Может, именно этот разговор оказался существенным и весомым для окончательного решения институтской верхушки, а возможно, и властных органов о направления Оксаны на учёбу в Лейпцигский университет. Она же Ленина читает!

Оксана училась в педагогическом институте, но педагогика её не увлекала. В Лейпцигском университете её определили на филологический факультет. Ах, какое блаженство — все предметы касались только лингвистики и преподавались на немецком языке. Оксана, поначалу боязливо, потом всё увереннее стала завоёвывать университетскую публику — сначала студентов группы, в которой училась, потом и с потока. Страстную к учёбе студентку быстро заметили и преподаватели. Курсовую она писала у профессора, известного во всей Демократической Республике.

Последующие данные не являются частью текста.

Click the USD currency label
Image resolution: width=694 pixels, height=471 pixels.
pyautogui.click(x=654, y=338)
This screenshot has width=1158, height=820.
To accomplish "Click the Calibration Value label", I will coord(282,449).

Времена были сложные, приближающиеся к развалу Берлинской стены. Оксана помнила студенческие волнения и то настроение, которое гуляло по городу и по стране. Она не проявляла никакой политической активности — и права не имела, и побаивалась, да и не сильно интересовалась проблемами чужой страны.

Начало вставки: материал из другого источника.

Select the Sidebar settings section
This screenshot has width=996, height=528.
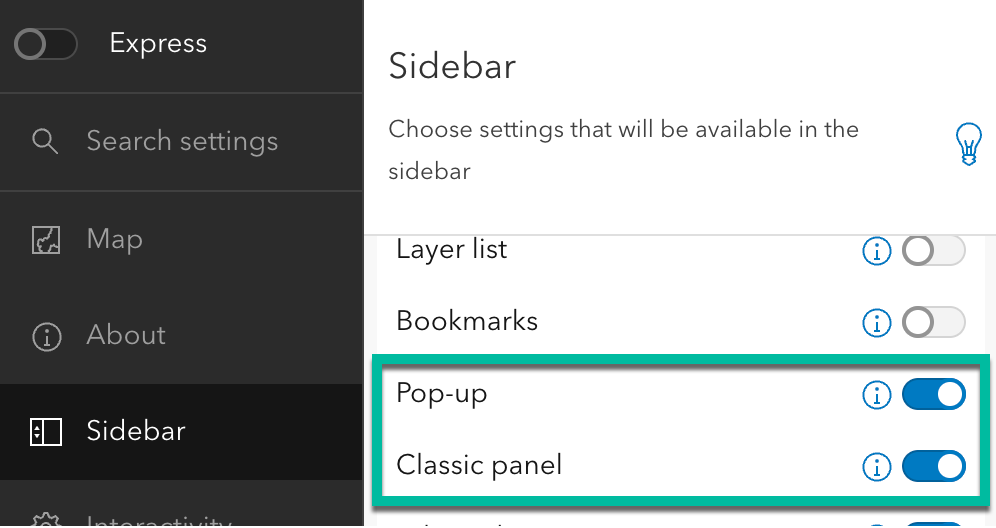coord(136,432)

В это время на немецкой земле у неё, русской студентки, случилась любовь.

Во время учёбы в Лейпциге в толстой тетради с обложкой из бордового кожзаменителя Оксана вела дневник.

Дневник Оксаны. Лейпциг. 1989 год, октябрь

«Сегодня была лекции по истории языка для двух потоков — филологов и педагогов. Обожаю преподавателя Шабуса — он говорит на таком образцовом немецком языке (хи-хи-хи!). Я, честно говоря, думала, что тут все говорят на образцовом немецком, но на деле студенты литературно выражаются только на занятиях, а когда общаются между собой — ой, как трудно их понимать. Они употребляют столько сокращённых слов, что я не всегда понимаю, что имеется в виду, а каждый раз спрашивать — очень неловко.

Немецкий язык явно отяжелён сложными существительными, так что сами носители языка ошалели от нанизывания слов друг на дружку и, пытаясь облегчить произношение многокорневых слов, придумывают сокращения: акку — вместо аккумулятор, убан — вместо унтергрундбан, метро, значит, д-цуг — вместо дурхгангсцуг. Кстати, подумала: фамилия Шабус не сокращение ли от Шрайбикус? Говорят, он строг. Ох, в конце семестра сдавать зачёт, а мне ещё его лекции расшифровывать — вон сколько незнакомых слов записала.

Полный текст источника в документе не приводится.